Andrew Atherstone
Church Society Three decades ago, in January 1984, the Church Society’s theological journal, Churchman, was relaunched under new leadership. At a moment of crisis within the Anglican movement, when confusion reigned about the authority and interpretation of Scripture, some were beginning to ask: ‘ When does neoevangelicalism become simply a new form of the old liberalism?’ (CEN, 6 May 1983).
The Church Society council turned to a young tutor at Oak Hill College, Gerald Lewis Bray, to take a lead as Churchman’s new editor. An expert in patristic theology, with a doctorate from the Sorbonne and a monograph on Tertullian already to his name, Bray was a rising star in the evangelical firmament.
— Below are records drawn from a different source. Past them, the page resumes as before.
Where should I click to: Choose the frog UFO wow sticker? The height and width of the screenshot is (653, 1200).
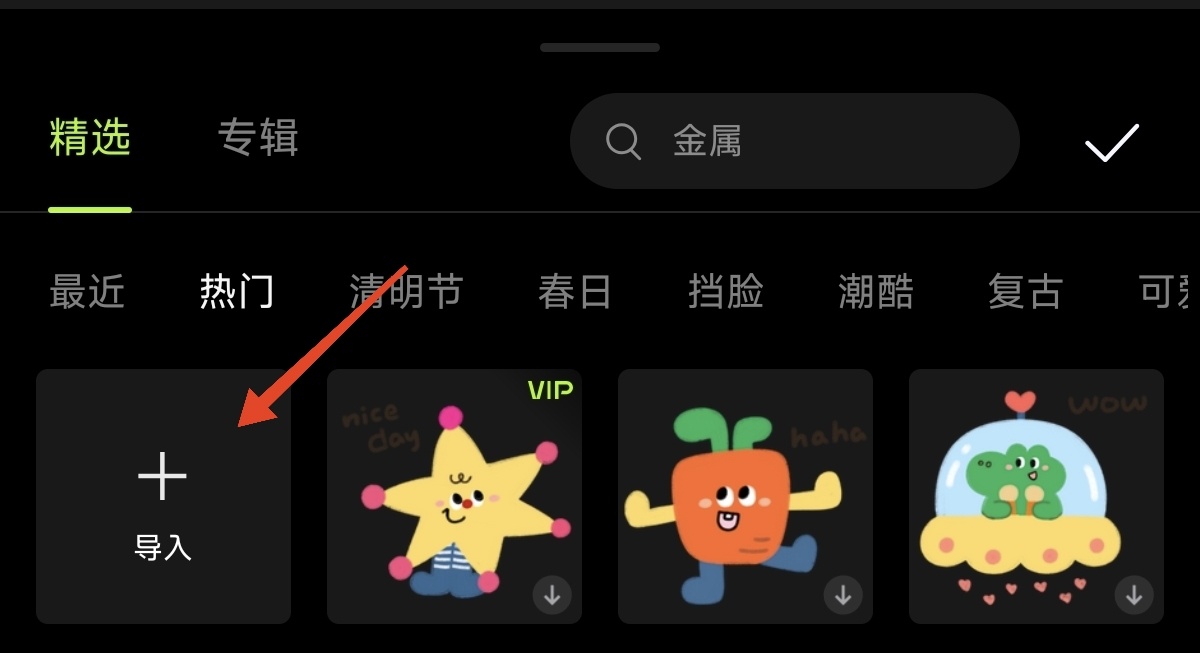1036,497
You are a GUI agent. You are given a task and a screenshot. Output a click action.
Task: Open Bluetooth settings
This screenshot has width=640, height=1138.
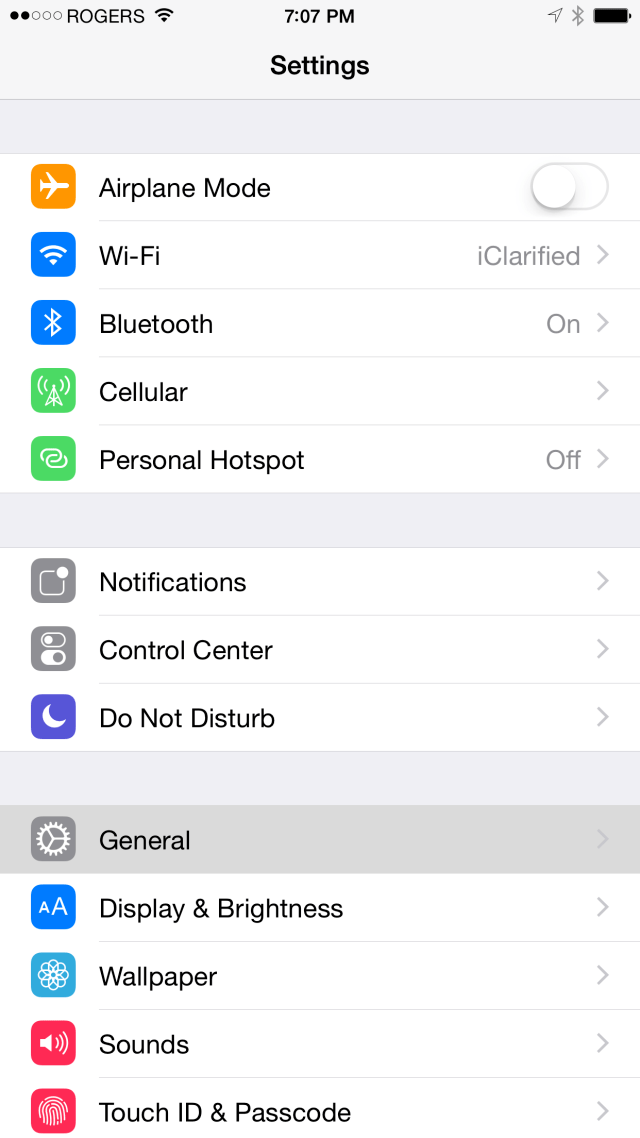click(x=320, y=324)
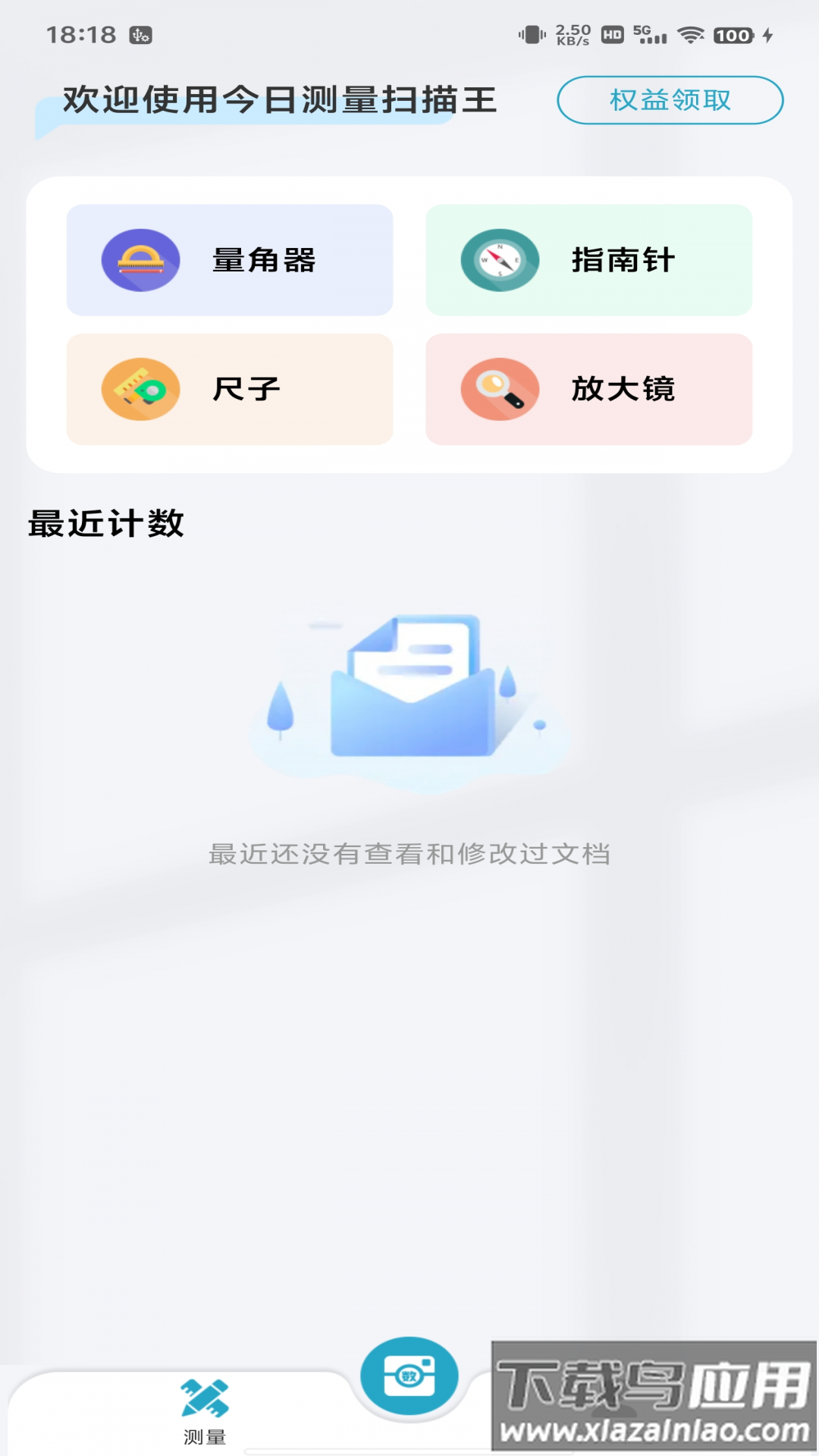Click the USB icon next to the clock
This screenshot has height=1456, width=819.
(139, 33)
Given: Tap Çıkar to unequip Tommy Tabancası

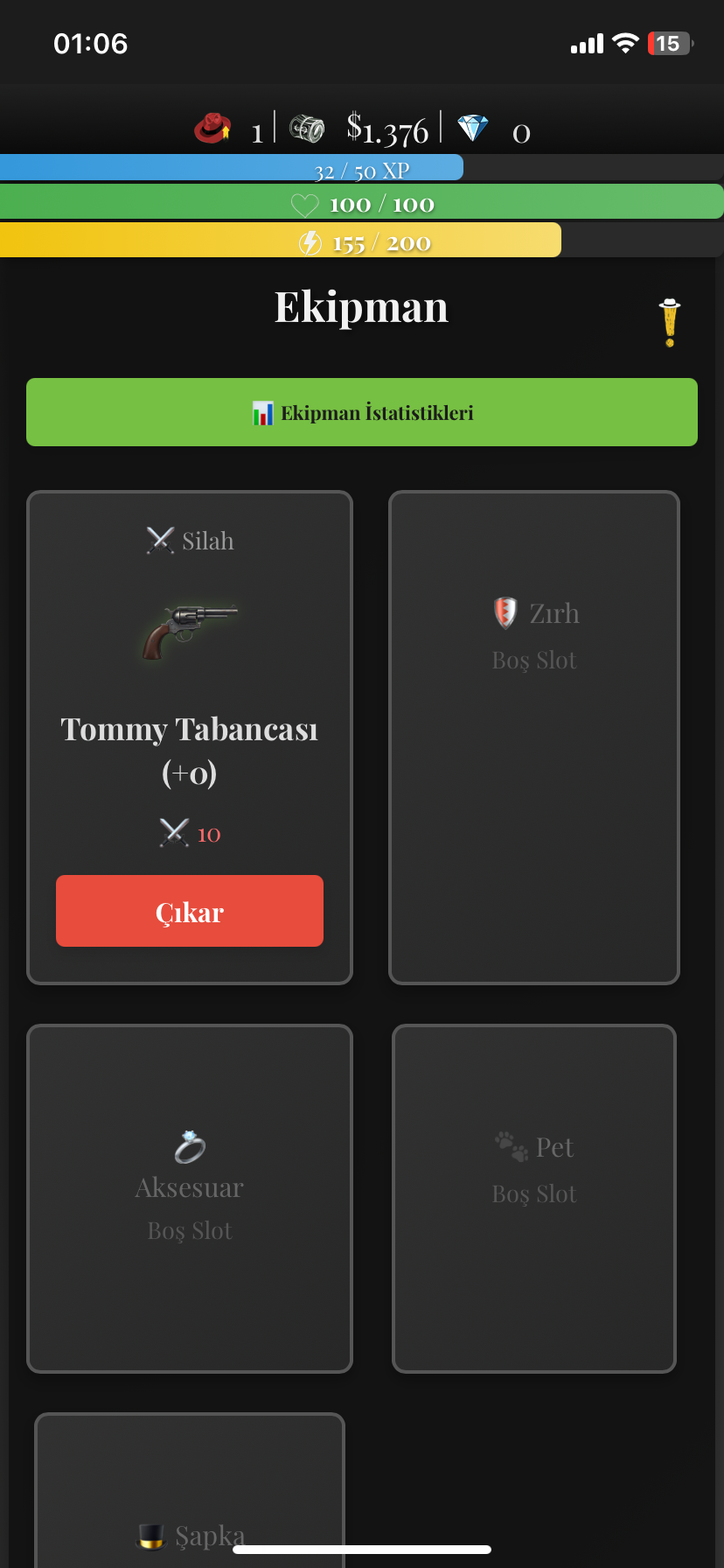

He was determined to bring new vigour to the journal: ‘orthodoxy can and should be held and proclaimed with passion; it should stir the blood of the faint-hearted and awaken new resources of spiritual life which sleep for want of the sound of the trumpet’ (CEN, 6 May 1983).
In his first editorial he laid out Churchman’s theological priorities under his tenure – it was to be clearly evangelical, scholarly, ecclesiastical (speaking ‘to the church’) and evangelistic: ‘ we believe that Bible-based Christianity is as relevant today as it has ever been’.
Thirty years on, Gerald Bray is still in harness and has managed to outlast even Sir Alex Ferguson. In the meantime other theological journals have come and gone. Anvil was founded in 1984 to express the views of anyone claiming the title of ‘evangelical’. It survived until its Silver Jubilee in 2009, but subscriptions dwindled: it wobbled and fell, to be revived instead online – instant blogs, like Fulcrum, have stolen its market.